The Democratic party is nothing of the sort — which is another reason no one who wanted to defeat the taxpayer funding of abortion in Obamacare should have expected a Stupak-led victory in this Washington environment. It’s the party that will never offend the abortion industry. It’s the party that owns partial-birth abortion.

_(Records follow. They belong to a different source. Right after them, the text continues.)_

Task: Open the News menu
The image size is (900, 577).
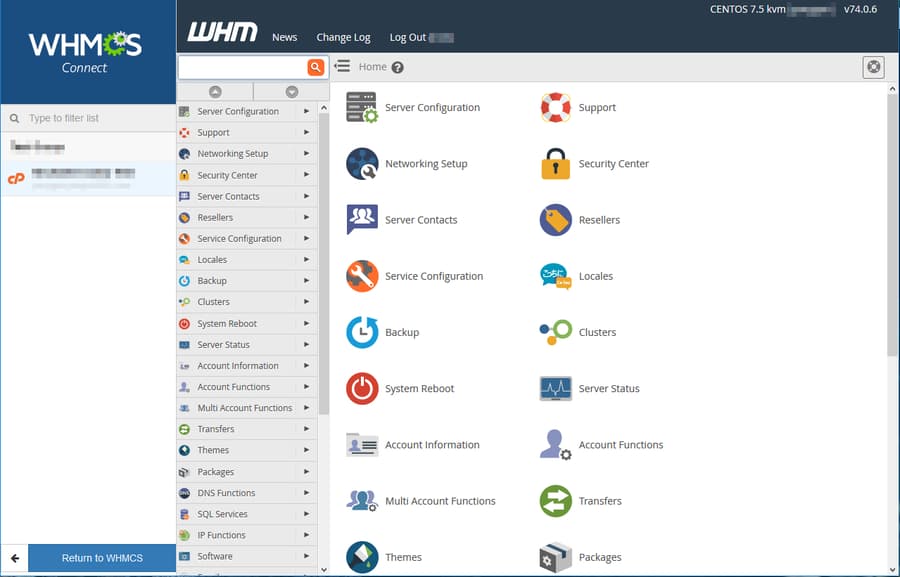Action: (x=284, y=37)
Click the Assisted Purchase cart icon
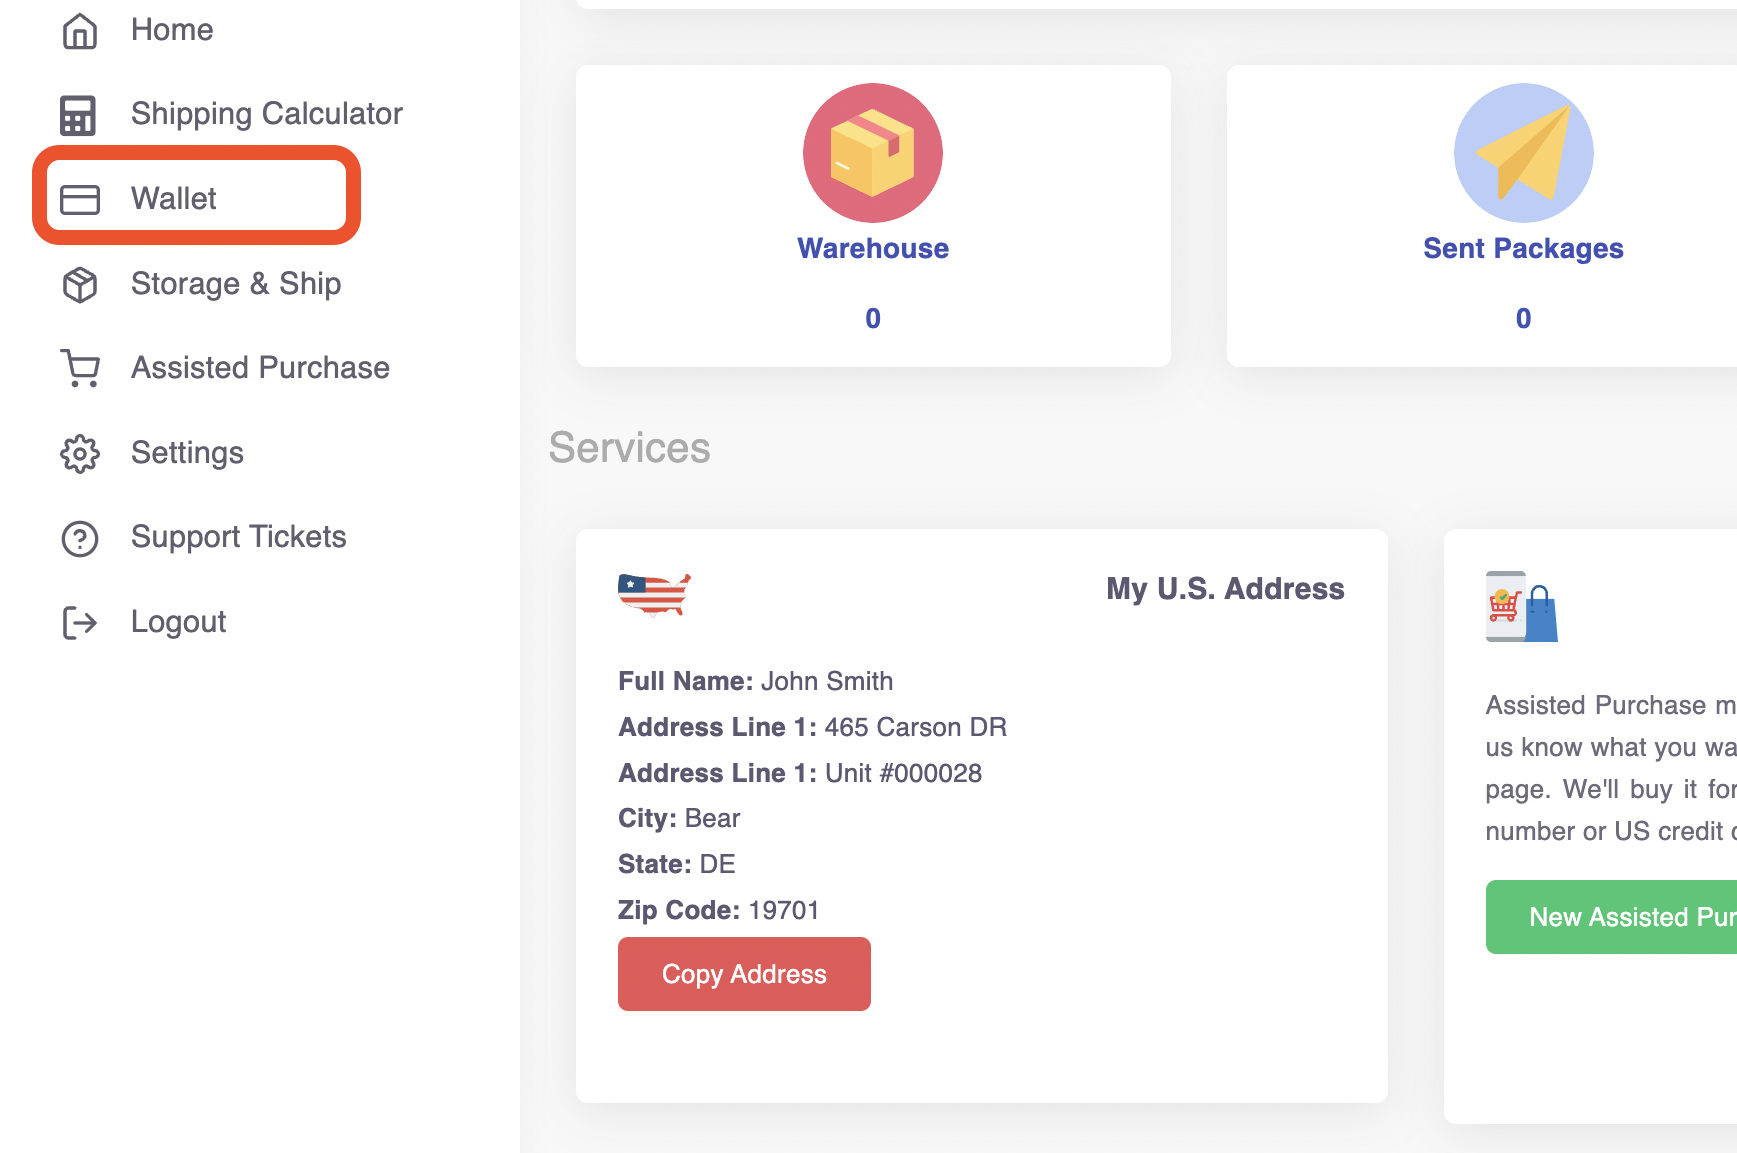Image resolution: width=1737 pixels, height=1153 pixels. tap(80, 368)
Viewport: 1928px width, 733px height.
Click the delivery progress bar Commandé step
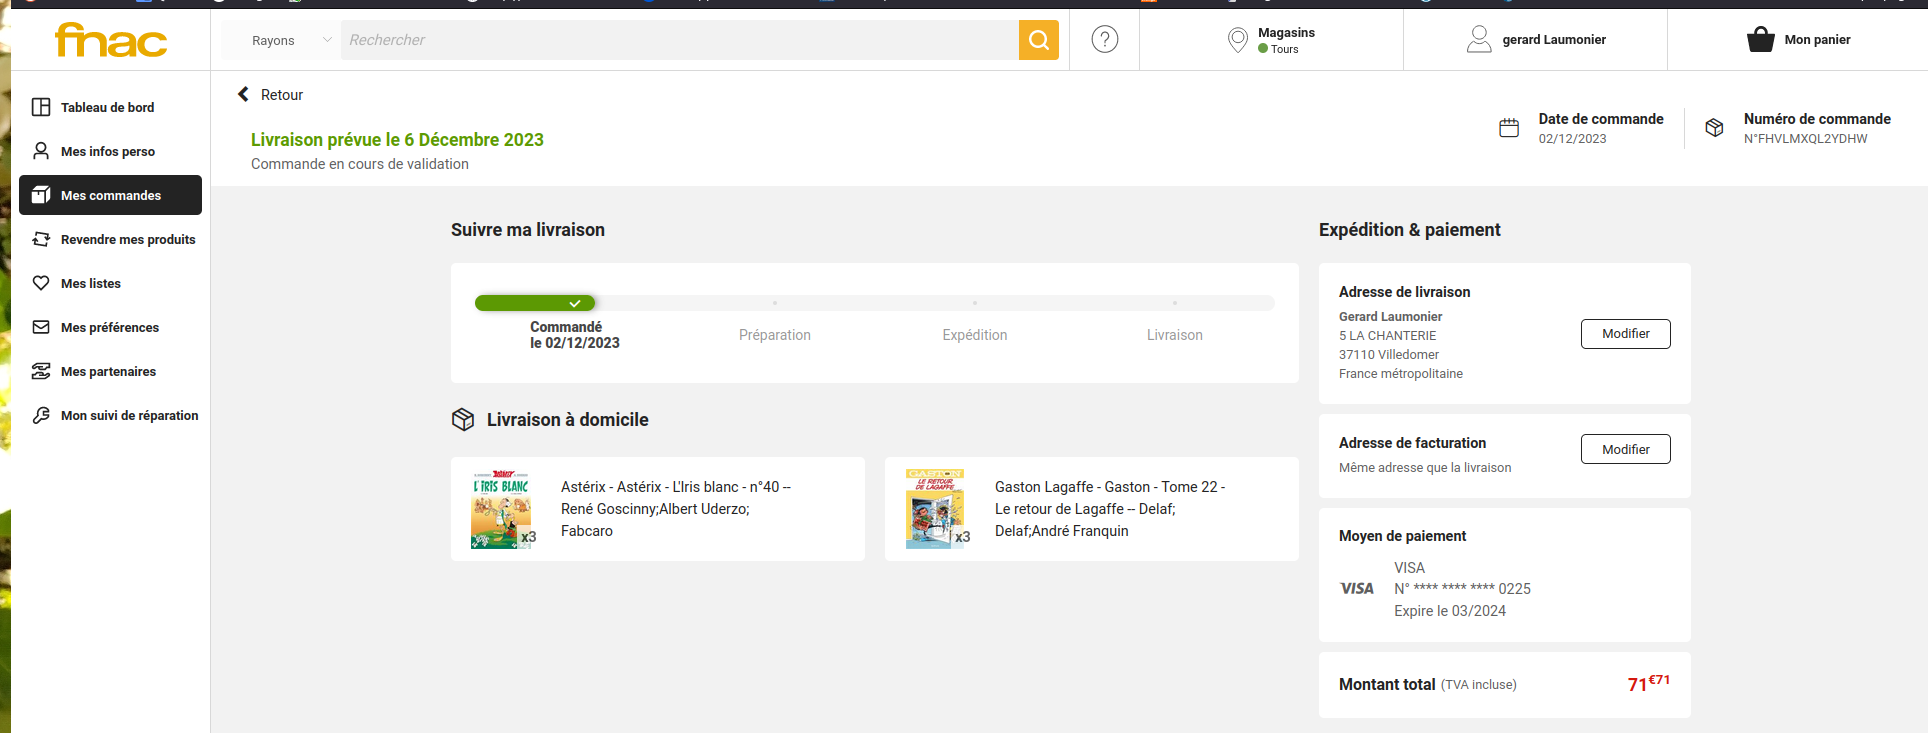click(x=536, y=303)
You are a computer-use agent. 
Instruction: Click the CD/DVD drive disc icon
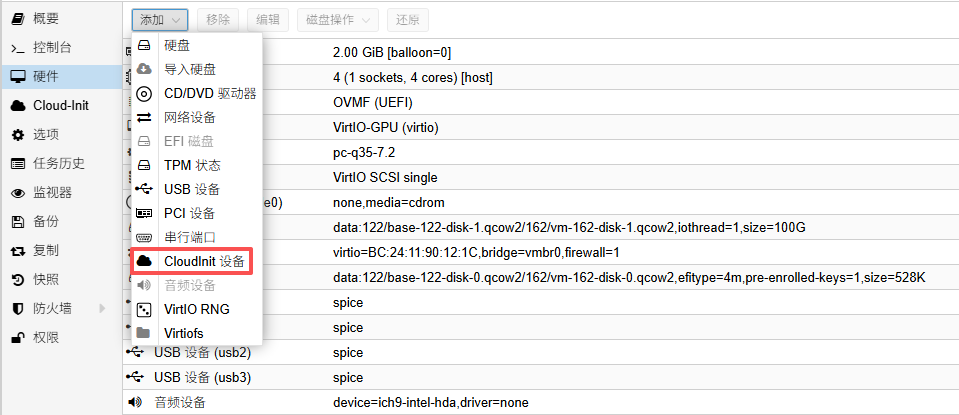pyautogui.click(x=144, y=94)
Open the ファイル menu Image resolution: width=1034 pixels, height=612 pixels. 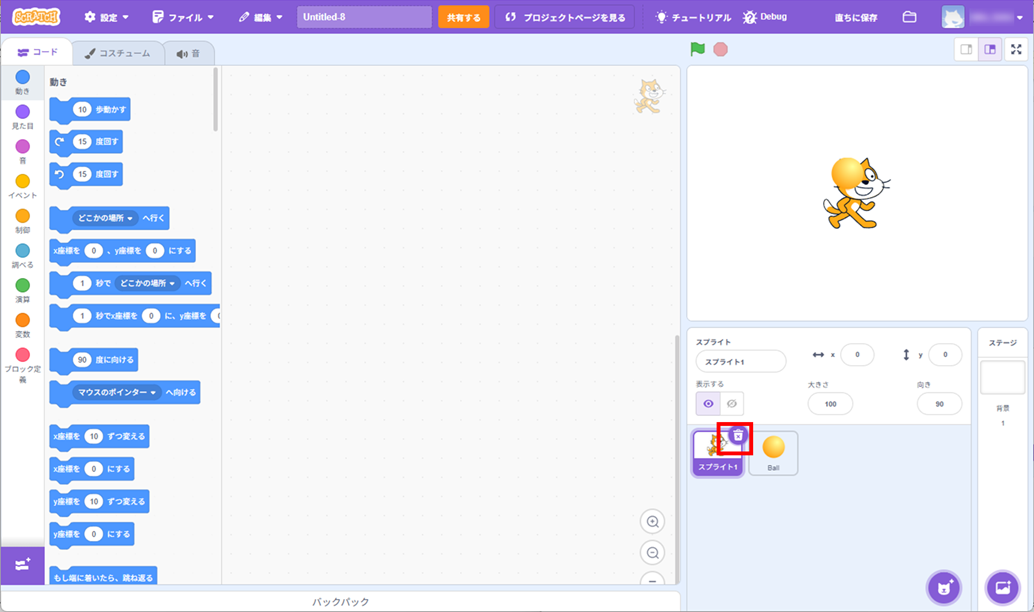(x=182, y=17)
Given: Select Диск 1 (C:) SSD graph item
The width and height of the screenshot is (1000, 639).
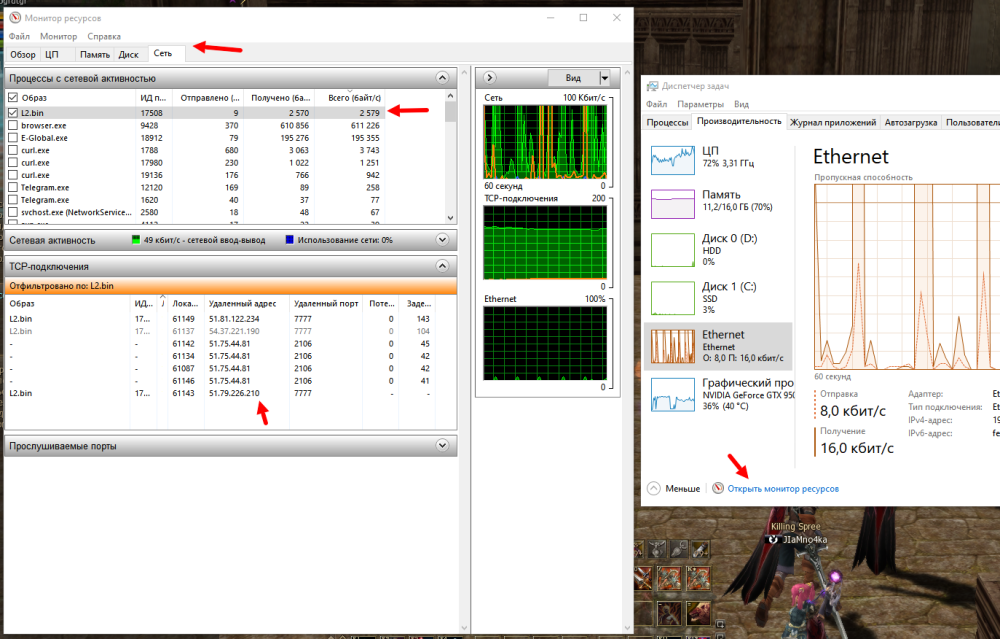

I have no idea what Bart Stupak was thinking. Perhaps he couldn’t endure the pressure on him, on his staff, and, most intimately, on his family. Perhaps he lacked an appreciation of the power he had to hold up the president’s signature legislation for the sake of the unborn and then got entranced by the pats on the back he got from leadership for saving their day, which he very likely did. A Democrat who wanted to vote for universal health care, in the end, Stupak proved himself the cheapest of dates. He traded all this power — power that had Nancy Pelosi screaming at a pro-life Democrat on the House floor Sunday — for a mess of pottage: for a farce of an executive order that holds no power over the codified statute of Obamacare.

Throughout the whole ordeal — both while Stupak was fighting and after he caved — I couldn’t get the late Pennsylvania governor Robert Casey out of my mind. He was pro-life, and he was a Democrat. And he didn’t actually have a home in the Democratic party. If you’re pro-life and you’re a Democrat, for decades now, you’ve found yourself empty-handed, duped, angry, or humiliated.